▸ Work instruction
This exercise calls for printing every record exactly once more.

____

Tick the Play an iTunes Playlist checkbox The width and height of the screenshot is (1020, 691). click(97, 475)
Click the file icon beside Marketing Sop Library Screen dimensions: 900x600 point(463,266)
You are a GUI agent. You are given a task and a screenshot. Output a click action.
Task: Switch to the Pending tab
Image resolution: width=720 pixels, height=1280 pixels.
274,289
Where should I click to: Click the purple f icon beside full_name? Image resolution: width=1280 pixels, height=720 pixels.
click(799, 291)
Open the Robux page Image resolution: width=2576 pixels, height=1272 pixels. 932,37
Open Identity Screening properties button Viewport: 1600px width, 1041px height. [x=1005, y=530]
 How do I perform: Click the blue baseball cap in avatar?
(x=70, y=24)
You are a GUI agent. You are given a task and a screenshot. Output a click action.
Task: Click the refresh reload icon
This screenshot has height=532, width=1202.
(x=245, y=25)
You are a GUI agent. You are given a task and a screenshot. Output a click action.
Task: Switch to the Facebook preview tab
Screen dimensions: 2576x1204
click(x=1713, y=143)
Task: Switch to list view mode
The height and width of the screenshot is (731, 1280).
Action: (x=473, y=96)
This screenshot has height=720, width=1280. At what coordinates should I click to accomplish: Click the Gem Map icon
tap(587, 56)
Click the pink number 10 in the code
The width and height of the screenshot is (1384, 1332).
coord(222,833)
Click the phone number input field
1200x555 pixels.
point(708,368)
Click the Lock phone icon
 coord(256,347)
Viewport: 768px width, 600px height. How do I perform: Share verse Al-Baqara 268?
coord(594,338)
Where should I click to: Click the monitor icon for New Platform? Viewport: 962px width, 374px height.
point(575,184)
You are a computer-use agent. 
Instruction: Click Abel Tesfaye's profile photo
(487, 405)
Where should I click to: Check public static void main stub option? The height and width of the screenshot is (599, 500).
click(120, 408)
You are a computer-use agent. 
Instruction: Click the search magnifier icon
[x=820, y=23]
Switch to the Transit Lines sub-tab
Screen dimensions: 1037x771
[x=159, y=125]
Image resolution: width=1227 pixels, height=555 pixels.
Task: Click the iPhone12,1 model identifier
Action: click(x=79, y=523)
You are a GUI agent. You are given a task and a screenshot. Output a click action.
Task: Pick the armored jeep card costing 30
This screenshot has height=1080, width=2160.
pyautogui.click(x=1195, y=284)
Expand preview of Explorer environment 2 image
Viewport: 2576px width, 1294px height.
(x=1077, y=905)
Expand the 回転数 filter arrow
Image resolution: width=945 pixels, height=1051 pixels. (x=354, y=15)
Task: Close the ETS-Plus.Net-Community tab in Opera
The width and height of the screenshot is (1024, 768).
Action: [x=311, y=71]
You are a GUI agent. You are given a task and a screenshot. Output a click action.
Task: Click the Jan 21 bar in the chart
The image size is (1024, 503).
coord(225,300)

____

▸ Result of this exercise
Tick the Play an iTunes Playlist checkbox The width and height of the screenshot is (1020, 691). click(97, 475)
Click the file icon beside Marketing Sop Library Screen dimensions: 900x600 point(463,266)
You are a GUI agent. You are given a task and a screenshot. Output a click action.
Task: Switch to the Pending tab
Image resolution: width=720 pixels, height=1280 pixels.
274,289
Where should I click to: Click the purple f icon beside full_name? Image resolution: width=1280 pixels, height=720 pixels.
click(799, 291)
Open the Robux page Image resolution: width=2576 pixels, height=1272 pixels. 932,37
Open Identity Screening properties button Viewport: 1600px width, 1041px height. [x=1005, y=530]
 How do I perform: Click the blue baseball cap in avatar?
(x=70, y=24)
You are a GUI agent. You are given a task and a screenshot. Output a click action.
Task: Click the refresh reload icon
This screenshot has height=532, width=1202.
(x=245, y=25)
You are a GUI agent. You are given a task and a screenshot. Output a click action.
Task: Switch to the Facebook preview tab
Screen dimensions: 2576x1204
click(x=1713, y=143)
Task: Switch to list view mode
The height and width of the screenshot is (731, 1280).
Action: (x=473, y=96)
This screenshot has height=720, width=1280. At what coordinates should I click to accomplish: Click the Gem Map icon
tap(587, 56)
Click the pink number 10 in the code
The width and height of the screenshot is (1384, 1332).
coord(222,833)
Click the phone number input field
1200x555 pixels.
point(708,368)
Click the Lock phone icon
 coord(256,347)
Viewport: 768px width, 600px height. How do I perform: Share verse Al-Baqara 268?
coord(594,338)
Where should I click to: Click the monitor icon for New Platform? Viewport: 962px width, 374px height.
point(575,184)
You are a computer-use agent. 
Instruction: Click Abel Tesfaye's profile photo
(487, 405)
Where should I click to: Check public static void main stub option? The height and width of the screenshot is (599, 500).
click(120, 408)
You are a computer-use agent. 
Instruction: Click the search magnifier icon
[x=820, y=23]
Switch to the Transit Lines sub-tab
Screen dimensions: 1037x771
[x=159, y=125]
Image resolution: width=1227 pixels, height=555 pixels.
Task: Click the iPhone12,1 model identifier
Action: click(x=79, y=523)
You are a GUI agent. You are given a task and a screenshot. Output a click action.
Task: Pick the armored jeep card costing 30
This screenshot has height=1080, width=2160.
pyautogui.click(x=1195, y=284)
Expand preview of Explorer environment 2 image
Viewport: 2576px width, 1294px height.
(x=1077, y=905)
Expand the 回転数 filter arrow
Image resolution: width=945 pixels, height=1051 pixels. (x=354, y=15)
Task: Close the ETS-Plus.Net-Community tab in Opera
The width and height of the screenshot is (1024, 768).
Action: [x=311, y=71]
You are a GUI agent. You are given a task and a screenshot. Output a click action.
Task: Click the Jan 21 bar in the chart
The image size is (1024, 503).
coord(225,300)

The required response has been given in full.